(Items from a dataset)
____________
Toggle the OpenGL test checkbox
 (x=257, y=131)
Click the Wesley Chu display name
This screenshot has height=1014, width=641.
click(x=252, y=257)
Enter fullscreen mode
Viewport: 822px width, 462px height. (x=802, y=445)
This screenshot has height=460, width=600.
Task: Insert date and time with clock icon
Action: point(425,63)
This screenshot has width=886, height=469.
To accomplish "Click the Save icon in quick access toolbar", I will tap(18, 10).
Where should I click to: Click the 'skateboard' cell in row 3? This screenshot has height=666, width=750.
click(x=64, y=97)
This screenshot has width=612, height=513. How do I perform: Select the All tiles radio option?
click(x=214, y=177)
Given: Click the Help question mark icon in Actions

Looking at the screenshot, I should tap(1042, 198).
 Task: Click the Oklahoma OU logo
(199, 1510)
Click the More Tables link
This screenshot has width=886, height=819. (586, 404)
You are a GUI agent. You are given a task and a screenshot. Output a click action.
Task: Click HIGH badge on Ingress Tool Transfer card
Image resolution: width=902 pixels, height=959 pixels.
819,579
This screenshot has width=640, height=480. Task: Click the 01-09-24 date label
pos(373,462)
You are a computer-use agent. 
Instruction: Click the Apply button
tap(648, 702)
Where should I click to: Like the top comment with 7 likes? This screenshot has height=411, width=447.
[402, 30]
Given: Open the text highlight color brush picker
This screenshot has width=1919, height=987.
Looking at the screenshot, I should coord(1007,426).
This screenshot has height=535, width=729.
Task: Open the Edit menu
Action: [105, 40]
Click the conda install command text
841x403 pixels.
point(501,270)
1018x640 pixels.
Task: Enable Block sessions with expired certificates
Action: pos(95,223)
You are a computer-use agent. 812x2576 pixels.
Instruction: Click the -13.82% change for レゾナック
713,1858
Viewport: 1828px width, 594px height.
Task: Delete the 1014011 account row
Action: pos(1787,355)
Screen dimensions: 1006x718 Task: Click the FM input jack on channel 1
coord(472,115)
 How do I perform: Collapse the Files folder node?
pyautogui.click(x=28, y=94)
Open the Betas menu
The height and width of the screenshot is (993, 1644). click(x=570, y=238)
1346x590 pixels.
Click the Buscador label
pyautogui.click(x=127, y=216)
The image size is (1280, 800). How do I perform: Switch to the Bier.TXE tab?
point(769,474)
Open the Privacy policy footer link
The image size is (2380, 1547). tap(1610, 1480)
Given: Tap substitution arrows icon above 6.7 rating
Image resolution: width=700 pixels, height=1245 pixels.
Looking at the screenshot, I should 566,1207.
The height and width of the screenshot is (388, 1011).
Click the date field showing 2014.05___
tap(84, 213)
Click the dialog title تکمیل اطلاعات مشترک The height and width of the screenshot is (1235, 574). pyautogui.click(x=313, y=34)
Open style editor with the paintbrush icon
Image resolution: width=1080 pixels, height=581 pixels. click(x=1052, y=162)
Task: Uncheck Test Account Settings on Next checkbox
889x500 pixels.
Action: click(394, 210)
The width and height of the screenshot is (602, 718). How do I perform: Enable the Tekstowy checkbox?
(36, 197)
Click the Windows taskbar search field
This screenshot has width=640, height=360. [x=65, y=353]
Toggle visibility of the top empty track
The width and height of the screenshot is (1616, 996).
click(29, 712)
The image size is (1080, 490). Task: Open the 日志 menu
____________
* TASK DESCRIPTION
Your answer must be an exact copy of all the entries.

* EXPECTED ANSWER
Toggle the OpenGL test checkbox
 (x=257, y=131)
Click the Wesley Chu display name
This screenshot has height=1014, width=641.
click(x=252, y=257)
Enter fullscreen mode
Viewport: 822px width, 462px height. (x=802, y=445)
This screenshot has height=460, width=600.
Task: Insert date and time with clock icon
Action: point(425,63)
This screenshot has width=886, height=469.
To accomplish "Click the Save icon in quick access toolbar", I will tap(18, 10).
Where should I click to: Click the 'skateboard' cell in row 3? This screenshot has height=666, width=750.
click(x=64, y=97)
This screenshot has width=612, height=513. How do I perform: Select the All tiles radio option?
click(x=214, y=177)
Given: Click the Help question mark icon in Actions

Looking at the screenshot, I should tap(1042, 198).
 Task: Click the Oklahoma OU logo
(199, 1510)
Click the More Tables link
This screenshot has width=886, height=819. (586, 404)
You are a GUI agent. You are given a task and a screenshot. Output a click action.
Task: Click HIGH badge on Ingress Tool Transfer card
Image resolution: width=902 pixels, height=959 pixels.
819,579
This screenshot has width=640, height=480. Task: Click the 01-09-24 date label
pos(373,462)
You are a computer-use agent. 
Instruction: Click the Apply button
tap(648, 702)
Where should I click to: Like the top comment with 7 likes? This screenshot has height=411, width=447.
[402, 30]
Given: Open the text highlight color brush picker
This screenshot has width=1919, height=987.
Looking at the screenshot, I should coord(1007,426).
This screenshot has height=535, width=729.
Task: Open the Edit menu
Action: [105, 40]
Click the conda install command text
841x403 pixels.
point(501,270)
1018x640 pixels.
Task: Enable Block sessions with expired certificates
Action: pos(95,223)
You are a computer-use agent. 812x2576 pixels.
Instruction: Click the -13.82% change for レゾナック
713,1858
Viewport: 1828px width, 594px height.
Task: Delete the 1014011 account row
Action: pos(1787,355)
Screen dimensions: 1006x718 Task: Click the FM input jack on channel 1
coord(472,115)
 How do I perform: Collapse the Files folder node?
pyautogui.click(x=28, y=94)
Open the Betas menu
The height and width of the screenshot is (993, 1644). click(x=570, y=238)
1346x590 pixels.
Click the Buscador label
pyautogui.click(x=127, y=216)
The image size is (1280, 800). How do I perform: Switch to the Bier.TXE tab?
point(769,474)
Open the Privacy policy footer link
The image size is (2380, 1547). tap(1610, 1480)
Given: Tap substitution arrows icon above 6.7 rating
Image resolution: width=700 pixels, height=1245 pixels.
Looking at the screenshot, I should 566,1207.
The height and width of the screenshot is (388, 1011).
Click the date field showing 2014.05___
tap(84, 213)
Click the dialog title تکمیل اطلاعات مشترک The height and width of the screenshot is (1235, 574). pyautogui.click(x=313, y=34)
Open style editor with the paintbrush icon
Image resolution: width=1080 pixels, height=581 pixels. click(x=1052, y=162)
Task: Uncheck Test Account Settings on Next checkbox
889x500 pixels.
Action: click(394, 210)
The width and height of the screenshot is (602, 718). How do I perform: Enable the Tekstowy checkbox?
(36, 197)
Click the Windows taskbar search field
This screenshot has width=640, height=360. [x=65, y=353]
Toggle visibility of the top empty track
The width and height of the screenshot is (1616, 996).
click(29, 712)
The image size is (1080, 490). Task: Open the 日志 menu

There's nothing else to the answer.